Material for this task:
++++++++++

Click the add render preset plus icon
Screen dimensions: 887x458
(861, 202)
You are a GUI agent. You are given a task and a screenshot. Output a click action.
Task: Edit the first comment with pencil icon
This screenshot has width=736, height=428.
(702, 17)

++++++++++

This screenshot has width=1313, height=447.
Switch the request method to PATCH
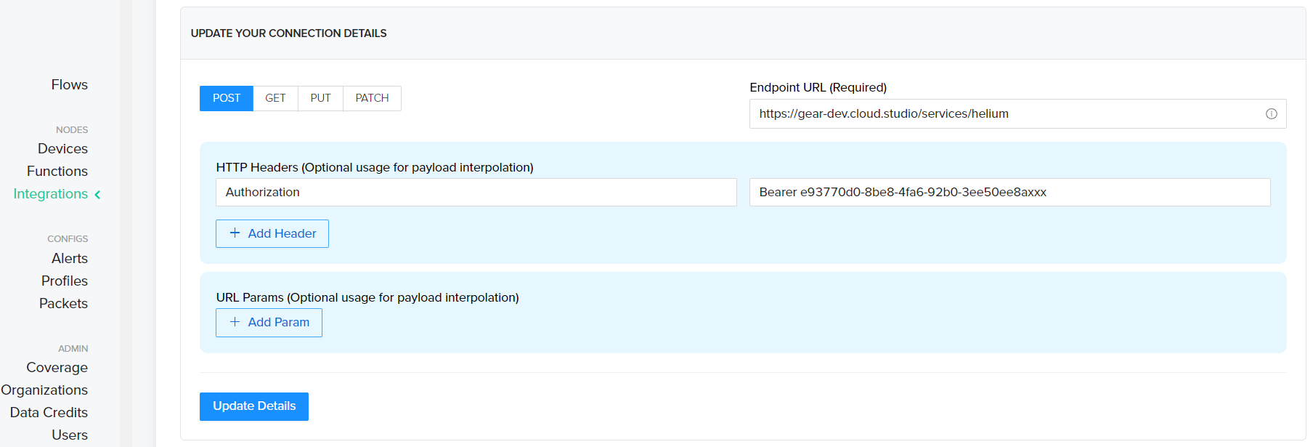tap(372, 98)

++++++++++

What you have to do: Every line containing the word "icon" should be copied from the material.

Task response:
Click the add render preset plus icon
Task: Edit the first comment with pencil icon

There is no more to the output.